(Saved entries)
────────────────

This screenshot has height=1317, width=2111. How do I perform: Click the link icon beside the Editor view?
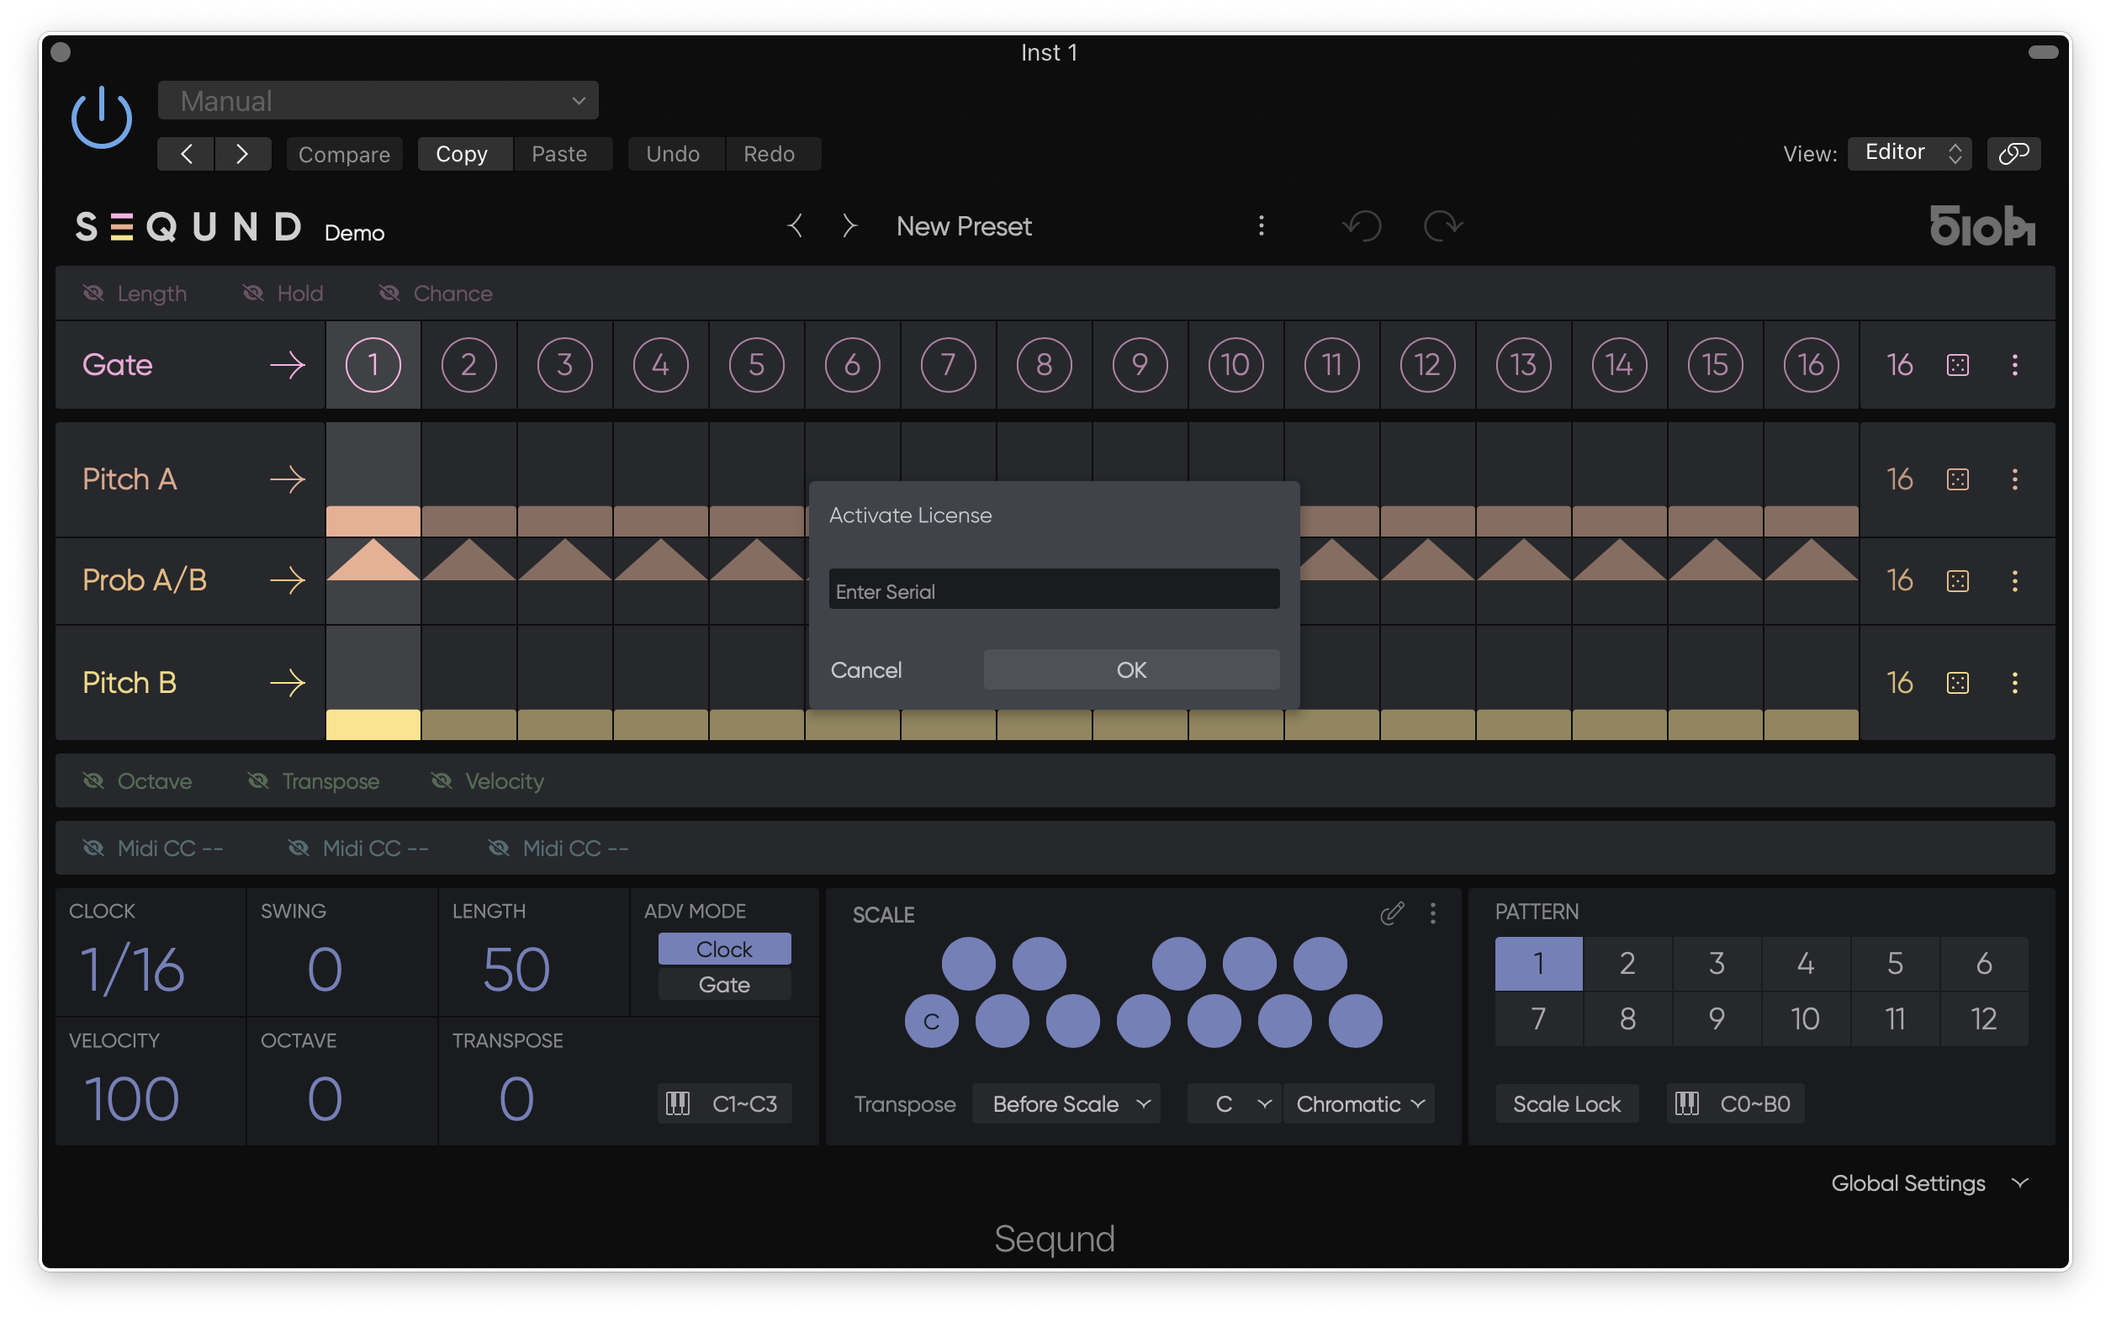click(x=2013, y=153)
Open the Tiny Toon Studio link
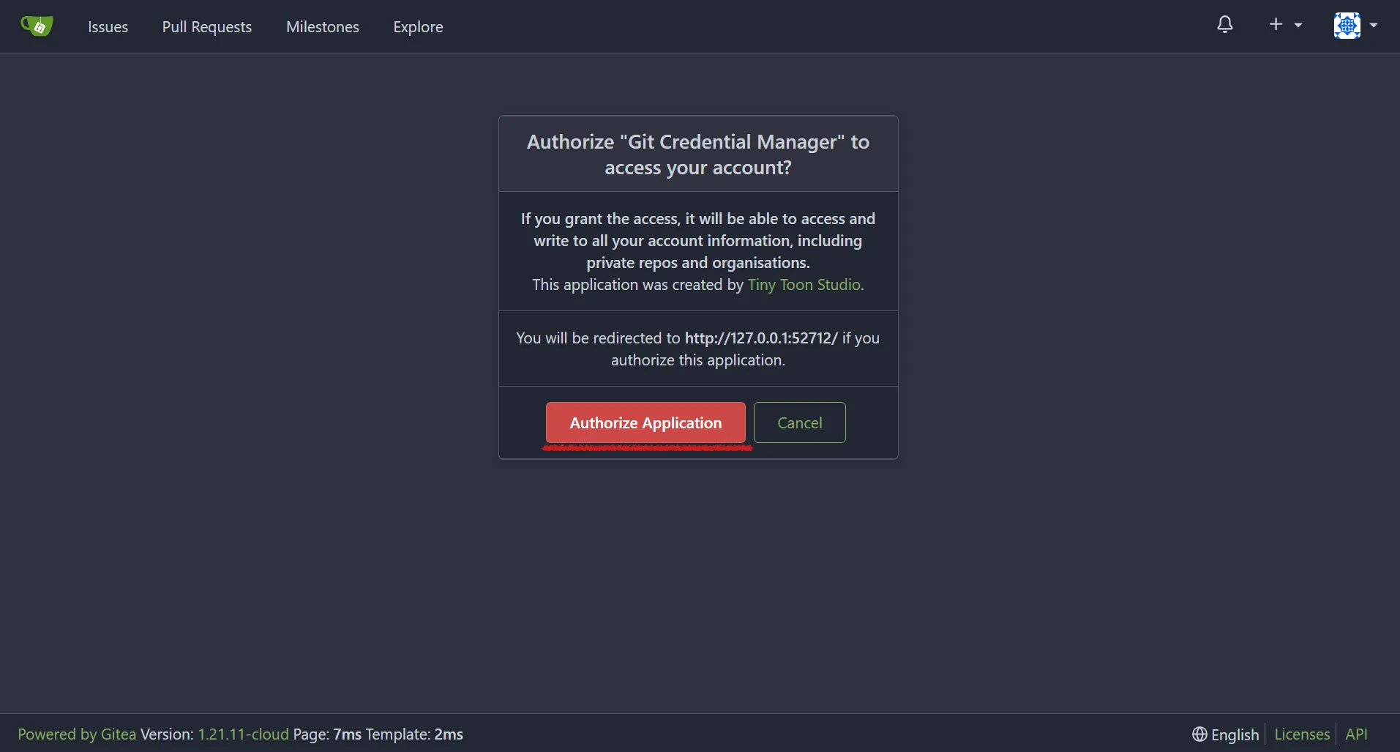 click(x=804, y=285)
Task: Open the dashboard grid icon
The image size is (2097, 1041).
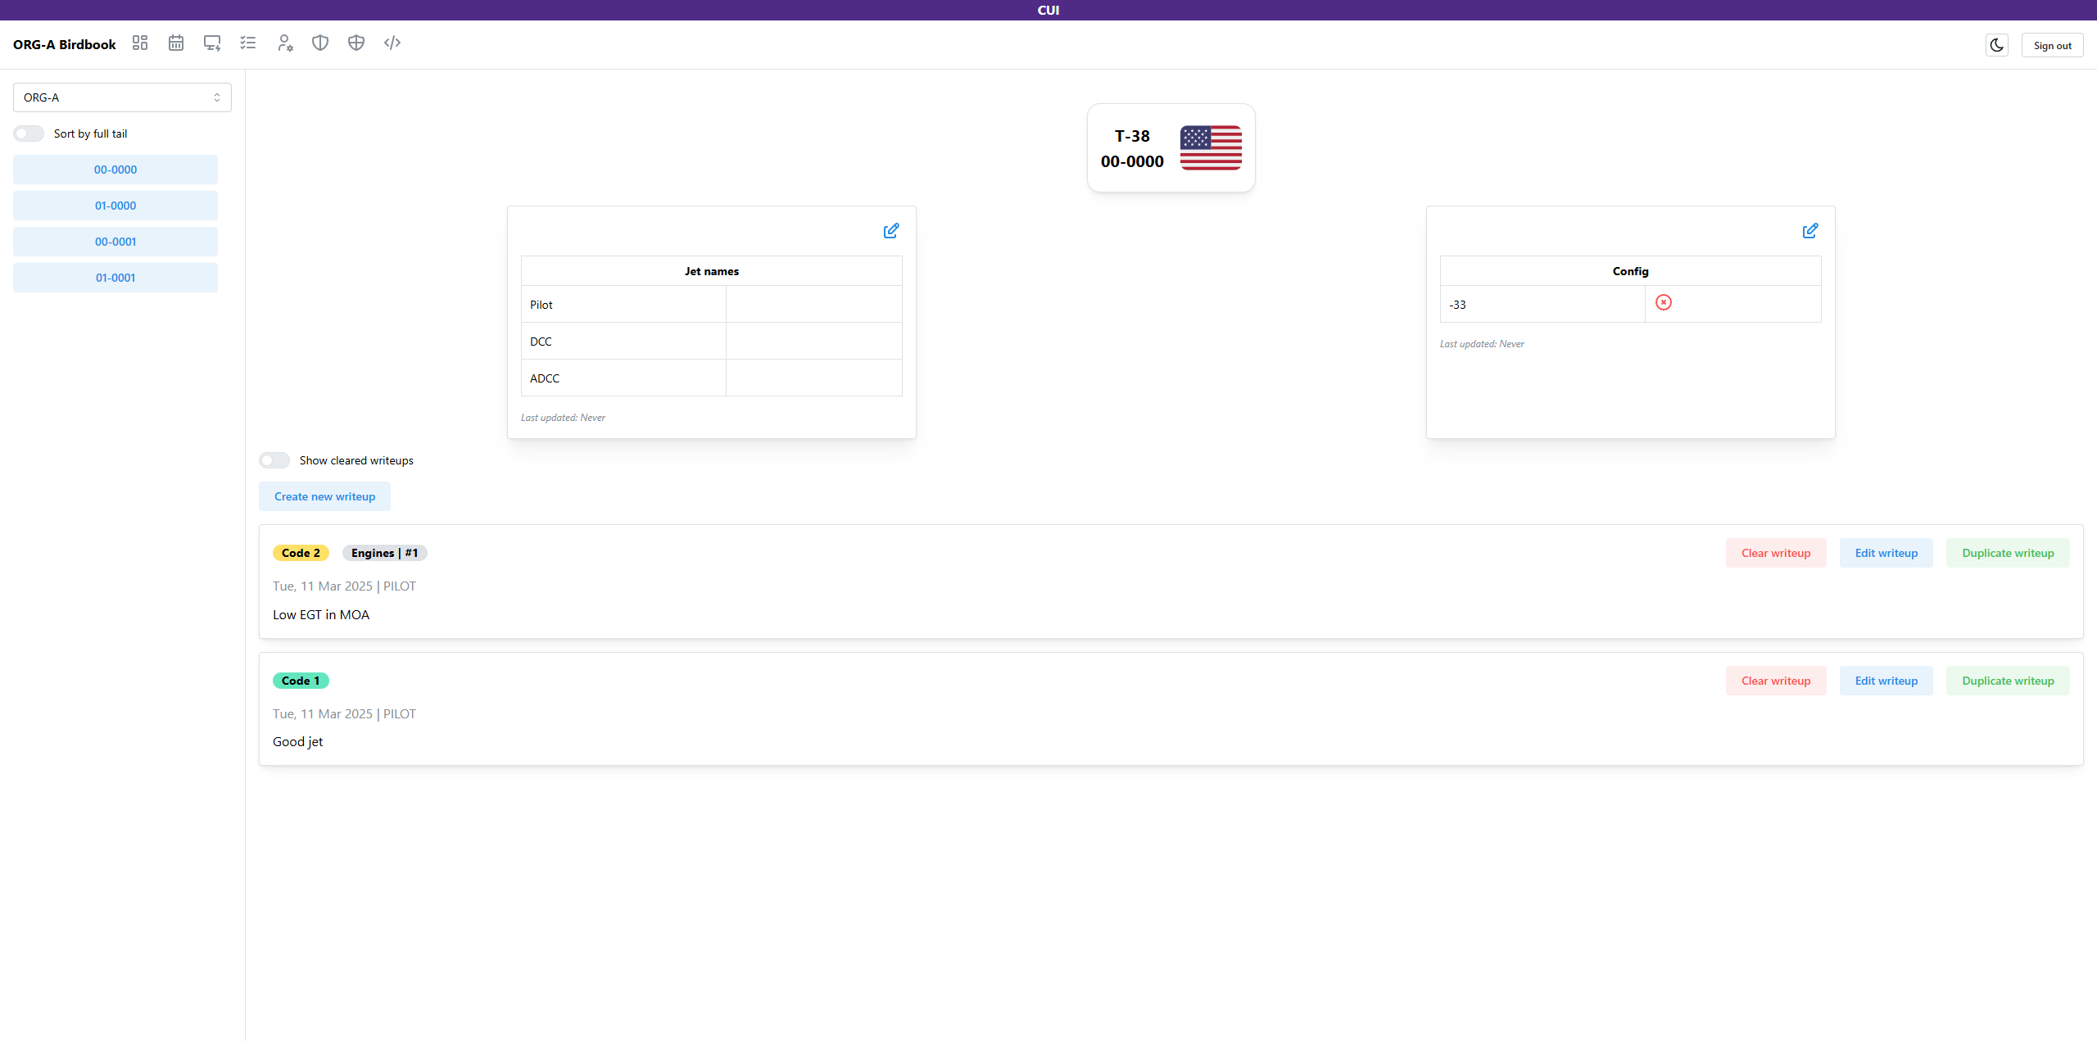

────────────────

### What is required
Please copy the data above word for word, but only from the line that contains "Task: Open the dashboard grid icon" through the final line, both included, and without the pictures.

### The completed task
Task: Open the dashboard grid icon
The image size is (2097, 1041).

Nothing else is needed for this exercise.